Work to complete.
Reproduce the listing from the line that contains "The image size is (1568, 706)." through the end of the listing, including both ends, and leave the pictures out.
** BEGIN Input for this task **
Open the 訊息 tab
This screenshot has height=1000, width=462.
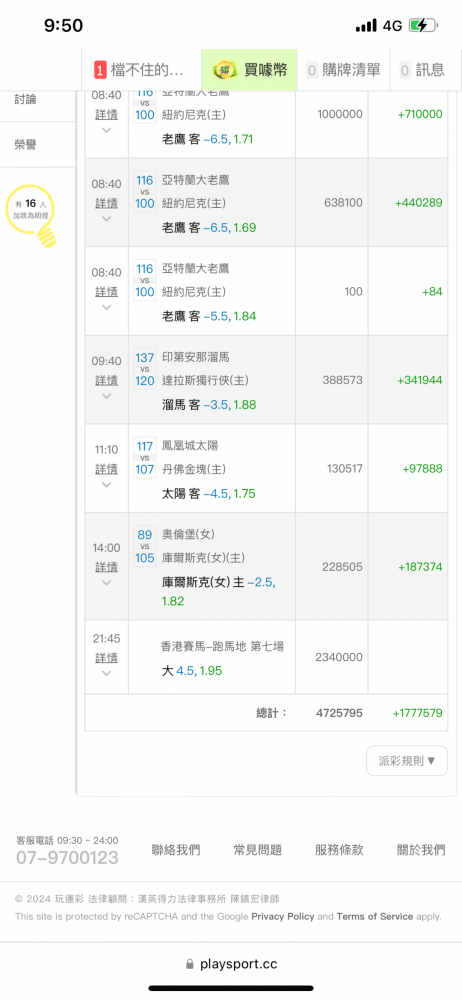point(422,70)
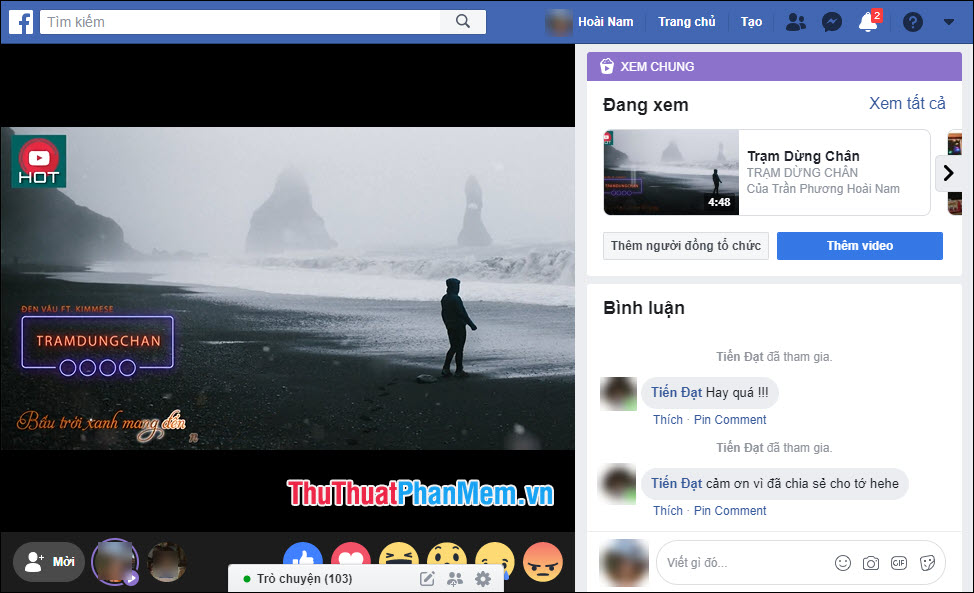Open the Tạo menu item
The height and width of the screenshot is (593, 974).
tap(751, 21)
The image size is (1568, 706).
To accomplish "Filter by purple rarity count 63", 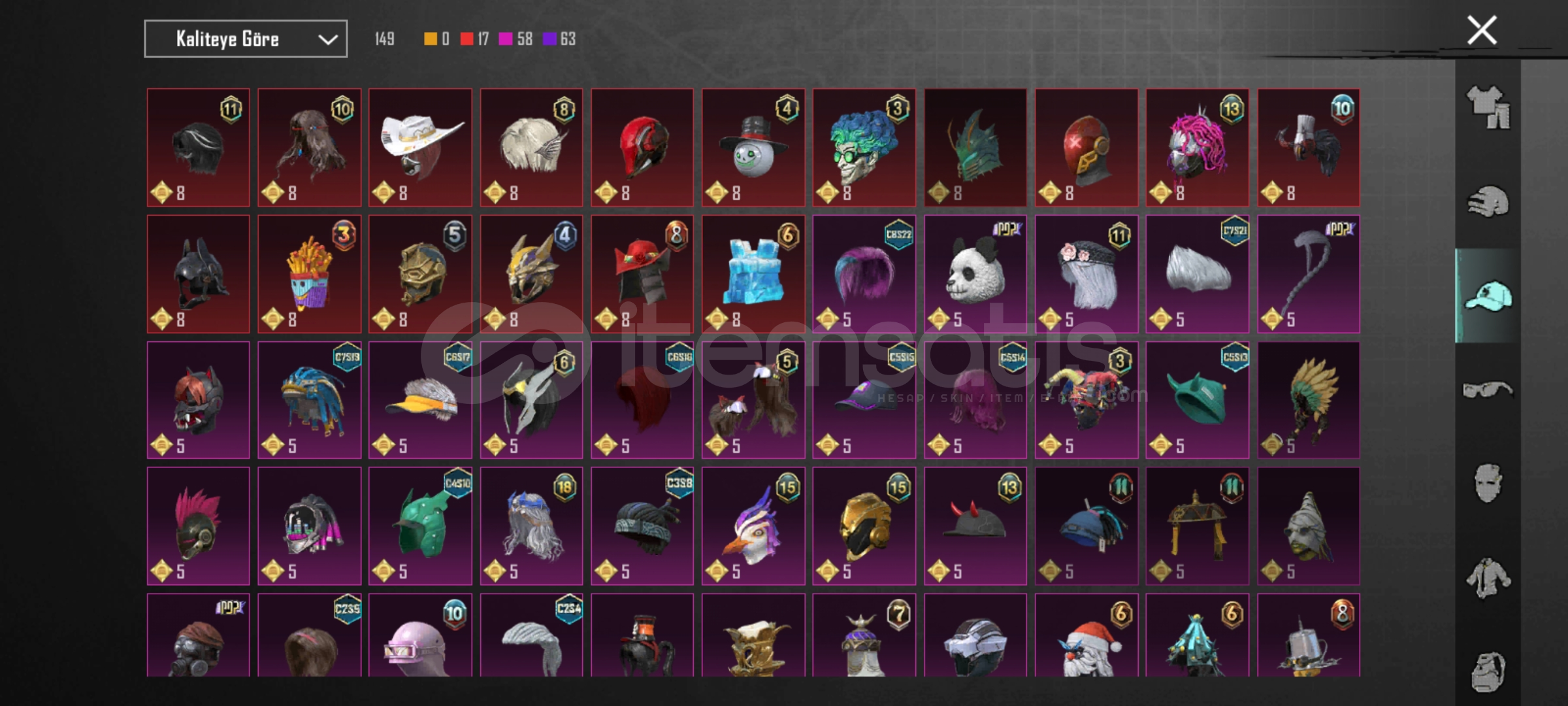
** END Input for this task **
Result for this exercise.
The image size is (1568, 706).
To accomplish "Filter by purple rarity count 63", 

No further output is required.